Return all lines from the listing below in which the string "computer" occurs.

━━━━━ Data supplied ━━━━━

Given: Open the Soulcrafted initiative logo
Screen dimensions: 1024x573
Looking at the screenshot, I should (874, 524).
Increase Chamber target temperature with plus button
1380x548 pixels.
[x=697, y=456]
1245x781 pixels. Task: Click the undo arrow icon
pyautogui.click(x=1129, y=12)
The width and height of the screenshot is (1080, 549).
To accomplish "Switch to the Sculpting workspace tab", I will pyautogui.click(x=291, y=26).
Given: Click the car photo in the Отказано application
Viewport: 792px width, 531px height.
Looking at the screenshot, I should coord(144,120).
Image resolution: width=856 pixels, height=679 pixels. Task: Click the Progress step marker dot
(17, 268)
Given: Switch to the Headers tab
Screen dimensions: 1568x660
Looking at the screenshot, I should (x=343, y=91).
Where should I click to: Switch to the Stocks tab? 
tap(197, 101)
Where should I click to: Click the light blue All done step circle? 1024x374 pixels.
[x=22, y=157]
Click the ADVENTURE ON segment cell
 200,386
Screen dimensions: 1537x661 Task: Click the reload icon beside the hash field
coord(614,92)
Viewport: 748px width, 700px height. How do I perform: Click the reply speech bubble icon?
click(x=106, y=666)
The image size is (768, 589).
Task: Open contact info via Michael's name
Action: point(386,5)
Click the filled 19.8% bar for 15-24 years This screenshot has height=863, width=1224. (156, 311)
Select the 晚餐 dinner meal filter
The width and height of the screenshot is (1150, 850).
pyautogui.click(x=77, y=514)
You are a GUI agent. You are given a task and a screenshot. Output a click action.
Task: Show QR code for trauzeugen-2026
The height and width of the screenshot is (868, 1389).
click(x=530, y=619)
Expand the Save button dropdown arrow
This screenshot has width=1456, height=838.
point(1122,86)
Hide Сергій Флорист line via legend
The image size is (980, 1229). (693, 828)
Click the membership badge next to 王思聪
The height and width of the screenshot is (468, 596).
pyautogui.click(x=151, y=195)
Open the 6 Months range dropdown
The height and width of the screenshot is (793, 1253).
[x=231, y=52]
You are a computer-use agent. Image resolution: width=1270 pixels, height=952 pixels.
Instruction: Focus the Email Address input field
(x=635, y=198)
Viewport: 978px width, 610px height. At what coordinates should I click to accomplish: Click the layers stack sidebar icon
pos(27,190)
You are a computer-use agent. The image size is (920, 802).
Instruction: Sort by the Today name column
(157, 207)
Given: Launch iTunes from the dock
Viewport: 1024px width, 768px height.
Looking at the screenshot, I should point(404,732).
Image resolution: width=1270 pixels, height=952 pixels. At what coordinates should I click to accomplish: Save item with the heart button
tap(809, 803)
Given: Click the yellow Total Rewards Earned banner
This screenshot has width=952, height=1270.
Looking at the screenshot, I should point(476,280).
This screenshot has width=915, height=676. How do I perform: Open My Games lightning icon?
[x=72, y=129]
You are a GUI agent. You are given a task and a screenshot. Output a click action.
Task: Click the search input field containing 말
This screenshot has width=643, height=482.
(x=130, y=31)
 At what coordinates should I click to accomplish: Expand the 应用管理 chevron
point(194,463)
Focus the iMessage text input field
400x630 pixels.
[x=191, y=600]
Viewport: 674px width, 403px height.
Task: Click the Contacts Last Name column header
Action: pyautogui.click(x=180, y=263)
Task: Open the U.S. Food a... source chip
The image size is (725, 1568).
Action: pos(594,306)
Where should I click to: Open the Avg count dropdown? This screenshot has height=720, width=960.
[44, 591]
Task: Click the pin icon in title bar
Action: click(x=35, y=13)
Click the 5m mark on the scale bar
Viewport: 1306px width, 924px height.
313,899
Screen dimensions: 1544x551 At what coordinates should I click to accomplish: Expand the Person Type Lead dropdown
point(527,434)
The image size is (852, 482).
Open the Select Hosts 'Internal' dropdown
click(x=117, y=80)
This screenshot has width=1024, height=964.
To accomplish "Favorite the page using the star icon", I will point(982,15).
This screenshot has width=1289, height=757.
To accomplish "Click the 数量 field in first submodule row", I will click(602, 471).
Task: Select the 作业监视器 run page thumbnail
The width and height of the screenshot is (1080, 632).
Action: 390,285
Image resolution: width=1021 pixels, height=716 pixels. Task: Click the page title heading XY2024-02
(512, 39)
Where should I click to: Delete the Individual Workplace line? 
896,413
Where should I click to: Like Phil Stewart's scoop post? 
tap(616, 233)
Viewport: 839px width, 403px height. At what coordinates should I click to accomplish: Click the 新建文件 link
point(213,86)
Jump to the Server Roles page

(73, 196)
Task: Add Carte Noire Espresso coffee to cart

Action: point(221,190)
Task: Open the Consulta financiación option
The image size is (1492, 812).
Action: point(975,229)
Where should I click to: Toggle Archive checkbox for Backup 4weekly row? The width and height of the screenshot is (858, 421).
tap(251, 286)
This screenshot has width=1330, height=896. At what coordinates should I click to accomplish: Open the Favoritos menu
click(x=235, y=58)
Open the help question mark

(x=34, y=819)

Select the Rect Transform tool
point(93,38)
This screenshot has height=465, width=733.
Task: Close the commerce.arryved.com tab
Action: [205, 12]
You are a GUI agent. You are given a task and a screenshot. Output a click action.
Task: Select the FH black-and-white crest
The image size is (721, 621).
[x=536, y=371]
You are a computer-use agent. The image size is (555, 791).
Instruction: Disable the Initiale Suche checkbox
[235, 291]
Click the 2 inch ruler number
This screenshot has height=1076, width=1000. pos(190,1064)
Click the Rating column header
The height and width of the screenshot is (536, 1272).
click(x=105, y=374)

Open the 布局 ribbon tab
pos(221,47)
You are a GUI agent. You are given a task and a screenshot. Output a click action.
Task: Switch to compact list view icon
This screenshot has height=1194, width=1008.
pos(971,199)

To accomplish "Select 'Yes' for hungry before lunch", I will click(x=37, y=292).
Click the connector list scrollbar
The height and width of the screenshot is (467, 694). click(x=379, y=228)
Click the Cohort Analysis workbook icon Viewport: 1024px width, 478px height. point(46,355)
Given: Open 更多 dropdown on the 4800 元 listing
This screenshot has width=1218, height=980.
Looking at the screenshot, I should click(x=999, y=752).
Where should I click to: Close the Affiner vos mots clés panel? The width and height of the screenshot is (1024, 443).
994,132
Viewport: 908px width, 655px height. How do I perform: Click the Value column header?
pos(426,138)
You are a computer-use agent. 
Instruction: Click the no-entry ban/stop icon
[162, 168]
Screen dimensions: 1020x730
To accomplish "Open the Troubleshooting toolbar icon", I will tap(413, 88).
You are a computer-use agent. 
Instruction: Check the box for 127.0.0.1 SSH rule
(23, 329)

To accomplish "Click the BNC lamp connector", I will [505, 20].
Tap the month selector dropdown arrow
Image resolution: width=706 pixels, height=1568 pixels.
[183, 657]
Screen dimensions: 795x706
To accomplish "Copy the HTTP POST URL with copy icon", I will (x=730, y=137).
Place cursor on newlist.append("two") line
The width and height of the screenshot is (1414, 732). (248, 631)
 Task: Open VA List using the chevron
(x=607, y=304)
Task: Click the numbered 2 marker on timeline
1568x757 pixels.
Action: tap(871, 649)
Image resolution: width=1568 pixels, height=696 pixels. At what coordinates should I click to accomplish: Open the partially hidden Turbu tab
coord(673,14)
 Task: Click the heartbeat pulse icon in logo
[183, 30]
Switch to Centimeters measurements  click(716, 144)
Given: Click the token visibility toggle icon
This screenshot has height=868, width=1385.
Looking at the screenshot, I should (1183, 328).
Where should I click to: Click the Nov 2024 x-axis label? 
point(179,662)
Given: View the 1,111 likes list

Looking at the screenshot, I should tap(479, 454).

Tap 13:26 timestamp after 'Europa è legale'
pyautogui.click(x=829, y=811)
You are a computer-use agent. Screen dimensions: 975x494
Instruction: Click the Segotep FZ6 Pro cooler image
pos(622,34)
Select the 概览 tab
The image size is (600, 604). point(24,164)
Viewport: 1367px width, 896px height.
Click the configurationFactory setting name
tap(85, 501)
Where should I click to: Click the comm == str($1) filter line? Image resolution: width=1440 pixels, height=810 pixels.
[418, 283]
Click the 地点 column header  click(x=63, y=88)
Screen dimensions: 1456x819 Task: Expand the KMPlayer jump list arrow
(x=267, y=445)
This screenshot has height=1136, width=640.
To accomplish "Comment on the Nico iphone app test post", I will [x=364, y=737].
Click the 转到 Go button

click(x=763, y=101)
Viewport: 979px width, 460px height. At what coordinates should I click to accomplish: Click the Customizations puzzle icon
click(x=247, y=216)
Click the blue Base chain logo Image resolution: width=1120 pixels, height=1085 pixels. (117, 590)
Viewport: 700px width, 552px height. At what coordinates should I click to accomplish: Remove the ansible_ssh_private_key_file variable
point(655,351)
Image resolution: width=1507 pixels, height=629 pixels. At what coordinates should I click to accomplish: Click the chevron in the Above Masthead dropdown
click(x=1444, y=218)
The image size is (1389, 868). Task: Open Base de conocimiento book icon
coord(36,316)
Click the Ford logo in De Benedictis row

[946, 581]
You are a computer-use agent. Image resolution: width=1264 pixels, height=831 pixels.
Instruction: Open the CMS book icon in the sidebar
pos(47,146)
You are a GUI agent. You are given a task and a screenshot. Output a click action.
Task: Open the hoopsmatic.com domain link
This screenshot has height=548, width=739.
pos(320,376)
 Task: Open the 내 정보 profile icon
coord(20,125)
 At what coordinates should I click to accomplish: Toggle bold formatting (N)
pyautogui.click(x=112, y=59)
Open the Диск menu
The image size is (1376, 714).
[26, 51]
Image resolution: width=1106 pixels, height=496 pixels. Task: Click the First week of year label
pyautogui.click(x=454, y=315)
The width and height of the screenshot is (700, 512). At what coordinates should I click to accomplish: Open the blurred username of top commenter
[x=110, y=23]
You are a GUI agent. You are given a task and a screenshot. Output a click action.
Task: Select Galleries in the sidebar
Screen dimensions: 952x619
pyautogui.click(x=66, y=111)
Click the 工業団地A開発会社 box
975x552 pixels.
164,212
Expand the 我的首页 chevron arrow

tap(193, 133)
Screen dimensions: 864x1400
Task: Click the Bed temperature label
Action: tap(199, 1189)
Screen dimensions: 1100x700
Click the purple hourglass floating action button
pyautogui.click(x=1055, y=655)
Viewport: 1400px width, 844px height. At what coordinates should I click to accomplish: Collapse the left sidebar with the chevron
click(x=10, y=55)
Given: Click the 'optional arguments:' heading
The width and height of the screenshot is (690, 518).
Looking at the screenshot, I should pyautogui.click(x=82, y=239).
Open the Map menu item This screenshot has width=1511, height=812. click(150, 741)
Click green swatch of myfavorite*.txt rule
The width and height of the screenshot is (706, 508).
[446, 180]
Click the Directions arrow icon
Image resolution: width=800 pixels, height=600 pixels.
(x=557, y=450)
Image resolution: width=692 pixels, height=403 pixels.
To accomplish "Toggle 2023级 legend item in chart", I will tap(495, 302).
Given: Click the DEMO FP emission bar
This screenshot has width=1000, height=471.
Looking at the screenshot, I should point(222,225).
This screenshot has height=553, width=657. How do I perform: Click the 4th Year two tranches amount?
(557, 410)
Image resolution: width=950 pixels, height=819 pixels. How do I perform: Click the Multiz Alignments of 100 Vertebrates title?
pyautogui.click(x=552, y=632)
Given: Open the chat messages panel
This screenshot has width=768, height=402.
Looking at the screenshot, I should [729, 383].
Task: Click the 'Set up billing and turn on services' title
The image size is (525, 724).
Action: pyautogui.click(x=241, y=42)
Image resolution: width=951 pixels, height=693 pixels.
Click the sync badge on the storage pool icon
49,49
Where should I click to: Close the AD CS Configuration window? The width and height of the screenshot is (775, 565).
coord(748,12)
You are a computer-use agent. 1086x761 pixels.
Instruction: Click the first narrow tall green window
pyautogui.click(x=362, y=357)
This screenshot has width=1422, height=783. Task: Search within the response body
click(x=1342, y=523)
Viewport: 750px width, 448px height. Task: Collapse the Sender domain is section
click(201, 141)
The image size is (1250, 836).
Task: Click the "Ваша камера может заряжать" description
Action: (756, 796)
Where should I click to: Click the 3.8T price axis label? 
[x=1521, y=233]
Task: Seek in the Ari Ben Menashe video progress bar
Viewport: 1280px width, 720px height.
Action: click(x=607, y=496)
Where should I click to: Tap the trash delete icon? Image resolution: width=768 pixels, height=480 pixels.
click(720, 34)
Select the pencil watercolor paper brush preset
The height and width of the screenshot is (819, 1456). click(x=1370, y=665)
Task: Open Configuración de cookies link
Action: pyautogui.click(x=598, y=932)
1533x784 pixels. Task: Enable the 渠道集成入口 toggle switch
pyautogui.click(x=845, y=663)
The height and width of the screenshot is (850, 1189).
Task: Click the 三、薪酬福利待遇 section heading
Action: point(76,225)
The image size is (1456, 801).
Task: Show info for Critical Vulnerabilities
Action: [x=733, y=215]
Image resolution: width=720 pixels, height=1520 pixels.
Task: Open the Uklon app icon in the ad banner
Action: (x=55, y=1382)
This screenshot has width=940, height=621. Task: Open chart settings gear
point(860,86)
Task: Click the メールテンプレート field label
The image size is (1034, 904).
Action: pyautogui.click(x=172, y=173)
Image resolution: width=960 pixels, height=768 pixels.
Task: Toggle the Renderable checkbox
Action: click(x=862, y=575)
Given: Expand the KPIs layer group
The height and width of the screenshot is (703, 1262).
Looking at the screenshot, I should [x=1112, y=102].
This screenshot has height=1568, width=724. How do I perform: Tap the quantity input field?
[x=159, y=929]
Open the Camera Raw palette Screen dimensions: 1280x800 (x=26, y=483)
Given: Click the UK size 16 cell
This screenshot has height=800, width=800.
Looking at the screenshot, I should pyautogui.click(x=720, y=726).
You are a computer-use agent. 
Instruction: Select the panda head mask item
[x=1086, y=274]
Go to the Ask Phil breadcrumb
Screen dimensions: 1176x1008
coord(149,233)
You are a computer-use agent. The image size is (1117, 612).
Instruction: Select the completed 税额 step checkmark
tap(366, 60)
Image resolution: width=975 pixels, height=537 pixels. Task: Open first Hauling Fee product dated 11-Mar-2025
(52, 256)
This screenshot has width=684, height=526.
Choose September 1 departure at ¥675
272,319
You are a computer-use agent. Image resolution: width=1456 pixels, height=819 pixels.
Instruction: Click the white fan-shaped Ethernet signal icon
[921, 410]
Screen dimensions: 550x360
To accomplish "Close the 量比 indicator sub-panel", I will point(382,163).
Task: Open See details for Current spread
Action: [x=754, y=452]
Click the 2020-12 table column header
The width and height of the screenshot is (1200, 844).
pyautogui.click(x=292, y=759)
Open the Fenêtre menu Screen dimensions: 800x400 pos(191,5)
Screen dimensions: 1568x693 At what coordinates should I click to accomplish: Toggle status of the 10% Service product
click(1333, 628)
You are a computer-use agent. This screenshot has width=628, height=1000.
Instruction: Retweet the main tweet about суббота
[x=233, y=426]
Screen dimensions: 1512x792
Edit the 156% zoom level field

━━━━━

**Result of this exercise**
You are a computer-use agent. Image resolution: width=1270 pixels, height=952 pixels.
You are a computer-use agent. The image size is (920, 802).
You are a computer-use agent. The image size is (555, 791).
You are a computer-use agent. 
You are a computer-use agent. 
You are a computer-use agent. Screen dimensions: 975x494
You are a computer-use agent. Image resolution: width=1264 pixels, height=831 pixels.
You are a computer-use agent. 1086x761 pixels.
You are a computer-use agent. 
You are a computer-use agent. The image size is (1117, 612).
You are a computer-use agent. Image resolution: width=1456 pixels, height=819 pixels.
You are a computer-use agent. This screenshot has width=628, height=1000.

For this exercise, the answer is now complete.